Sorprendido, lo observó. Jaime no emitía ningún rastro del aura del Cultivador Demoníaco, pero podía absorber la intención letal.
¡Esto era bastante peculiar!
—¡Para, esta intención letal es toda mía! —Iván rugió, su cuerpo se convirtió en una tormenta de niebla negra que surgió hacia Jaime.
Al ver esto, Laureano estaba a punto de intervenir, pero escuchó a Jaime decir con calma:
—Señor De la Vega, no se mueva. Mire cómo me encargo de él.
Con eso, Jaime sacó al instante el Flagelo Demoníaco que llevaba en la mano.
¡Crack!
Cuando el Flagelo Demoníaco chasqueó con fuerza, la niebla oscura fue destruida por completo.
Iván se vio obligado a retroceder.
—Chico, ¿tienes un Flagelo Demoníaco en la mano? —preguntó Iván.
—Sí. No esperaba que reconociera el Flagelo Demoníaco.
Con eso, Jaime blandió su Flagelo Demoníaco hacia Iván.
Iván se apresuró a esquivarlo ya que no se atrevía a recibir este látigo de frente.
—¿Quién eres exactamente? ¿Cómo puedes absorber la intención letal? ¡No hay aura de Cultivador Demoníaco en ti! —Iván exigió.
Después de ser azotado dos veces por Jaime, Iván también se calmó, dejando de afirmar que la intención letal era suya.
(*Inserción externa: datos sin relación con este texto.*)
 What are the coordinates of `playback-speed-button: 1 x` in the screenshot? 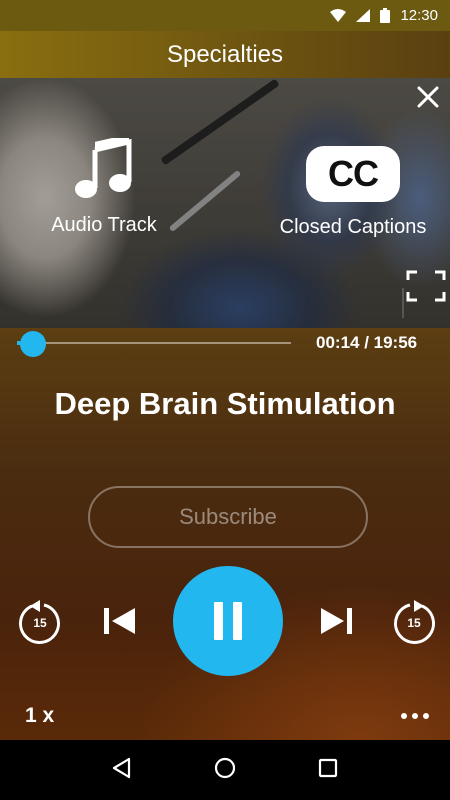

—¿Qué problema hay en absorber la intención letal? Incluso puedo absorber la energía del aura marcada —dijo Jaime mientras el aura marcada en su interior empezaba a extenderse.
Iván estaba confundido, incapaz de creer lo que veía.
—¿Cómo es posible? Esta aura marcada sólo puede ser cultivada por el Anciano Hadad. ¿Quién eres exactamente?